20. The apparatus according to claim 19 further comprising at a plurality of voltage control devices, wherein each pair of the second ends of said first, second, and third light emitting device is connected via a voltage control device; wherein said voltage control device operates in a high impedance state when its terminal voltage difference is between zero and a first breakover voltage, and in a low impedance state when said terminal voltage reaches or exceeds a breakover voltage.

21. The display according to claim 8, wherein the voltage control device has a characteristic emulating a diac at breakover voltage.

22. The apparatus according to claim 8 further comprising a plurality of voltage control devices, and wherein said plurality of light emitting devices are arranged as multiple clusters; wherein each said voltage control device operates in a low impedance state or in a high impedance state according to the terminal voltage difference between the first end of a light emitting device in one cluster and the first end of a light emitting device in another cluster;wherein said voltage control device operates in a high impedance state when said terminal voltage difference is between zero and a first breakover voltage, and operates in a low impedance state when said terminal voltage reaches or exceeds said first breakover voltage;wherein said voltage control device, when in its low impedance state, provides at least a current path across two clusters.

23. The apparatus according to claim 8 further comprising a plurality of voltage control devices, and wherein said plurality of light emitting devices are arranged as multiple clusters; wherein a set of three light emitting devices connected in succession in a first cluster are connected to a similar set of three light emitting devices in a second cluster and to a similar set of three light emitting devices in a third cluster, according to the following connection:the first end of the first light emitting device in said first cluster is connected to the first end of the first light emitting device in said second cluster via a said voltage control device;wherein the second end of the first light emitting device in said first cluster is connected to the second end of the first light emitting device in the third cluster via a said voltage control device;the first end of the third light emitting device in said first cluster is connected to the first end of the third light emitting device in said second cluster via a said voltage control device;wherein the second end of the third light emitting device in said first cluster is connected to the second end of the third light emitting device in said third cluster via a said voltage control device.

24. The apparatus according to claim 8 wherein said plurality of light emitting devices are arranged as at least a cluster, said cluster comprising a plurality of said light emitting devices connected in series therein; wherein one end of said cluster is further connected to an adaptive circuit; wherein said adaptive circuit connects to a voltage reference;wherein said adaptive circuit provides an input terminal to receive an input current;wherein said input terminal of said adaptive circuit receives an input voltage simultaneously with said current.

25. A driving electronic circuit comprising: a current source comprising a first terminal; wherein said current source directs a current via said first terminal;a voltage adaptive circuit comprising a second and a third terminals;wherein when said third terminal is connected to a reference voltage and said first terminal and said second terminal connected to a load, said current is directed from said first terminal to said second terminal via said load;wherein said second terminal voltage varies between said reference voltage and said first terminal voltage according to the current.
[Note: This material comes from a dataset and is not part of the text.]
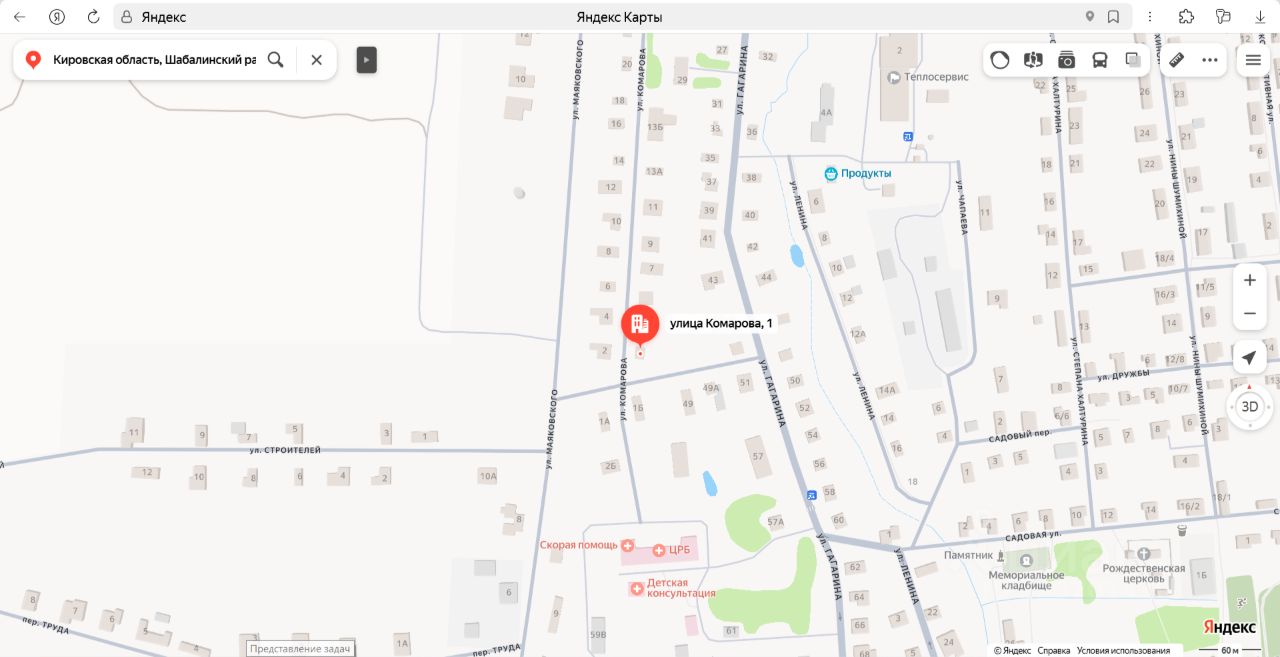Toggle public transport layer with bus icon
1280x657 pixels.
1100,60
26. The driving electronic circuit according to claim 25, wherein said circuit is constructed on a silicon substrate.

27. The light emitting apparatus comprising at least a light emitting element and a adaptive circuit according to claim 25, wherein said light emitting element is the load of said adaptive circuit.

28. A three terminal device comprising, a light emitting device having a first end and a second end, a diac-like device, wherein one end of diac is connected to said first end of said light emitting device.